Rien de tout cela dans Carol. Patrica Highsmith analyse le thème de l'homosexualité avec beaucoup de finesse, de naturel et de simplicité. A aucun moment, le lecteur n'a l'impression qu'il s'agit d'un sujet tabou. Si Patricia Highsmith souligne les difficultés que vont rencontrer les deux jeunes femmes pour vivre leur relation, en particulier pour Carol, mariée et mère d'une petite fille, ce qui l'intéresse avant tout c'est l'évolution de la toute jeune Therese, sa "timide ingénue". Les sentiments qu'éprouve Therese ne diffèrent en rien de ce qu'elle aurait pu ressentir pour un partenaire d'un autre sexe. On peut donc dire que le roman de Patricia Highsmith n'est pas un livre sur l'homosexualité mais est, avant tout, un roman d'initiation.
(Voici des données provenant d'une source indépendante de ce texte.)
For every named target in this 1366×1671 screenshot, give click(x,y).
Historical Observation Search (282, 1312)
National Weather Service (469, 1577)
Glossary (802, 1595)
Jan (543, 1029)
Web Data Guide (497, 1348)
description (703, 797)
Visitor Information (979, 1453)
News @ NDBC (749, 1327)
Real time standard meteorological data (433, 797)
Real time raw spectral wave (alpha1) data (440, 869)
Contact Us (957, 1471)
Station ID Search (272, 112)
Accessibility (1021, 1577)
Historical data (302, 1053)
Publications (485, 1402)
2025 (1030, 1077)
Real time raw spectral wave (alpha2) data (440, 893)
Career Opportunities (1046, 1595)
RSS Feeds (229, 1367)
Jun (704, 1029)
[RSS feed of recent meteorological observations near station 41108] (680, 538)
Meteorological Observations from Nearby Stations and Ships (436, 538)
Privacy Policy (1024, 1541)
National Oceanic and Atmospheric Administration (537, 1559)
Therese prend conscience que ses rapports avec les hommes ne sont pas satisfaisants, elle s'éveille à l'amour mais aussi elle va mûrir, régler ses comptes avec son enfance, assumer enfin l'indifférence et l'abandon de ses parents, avoir confiance en elle. Les relations entre les deux femmes vont évoluer subtilement car le roman traite aussi de la différence sociale. La jeune Therese, pauvre, vendeuse dans un grand magasin, est en admiration devant Carol, sa voiture, ses visons et sa riche maison. Il y a entre les deux femmes un rapport de domination qui exclut l'égalité. Mais la souffrance va révéler Therese à elle-même et c'est désormais en égale qu'elle pourra vivre son amour et assumer sa vie. Un beau roman.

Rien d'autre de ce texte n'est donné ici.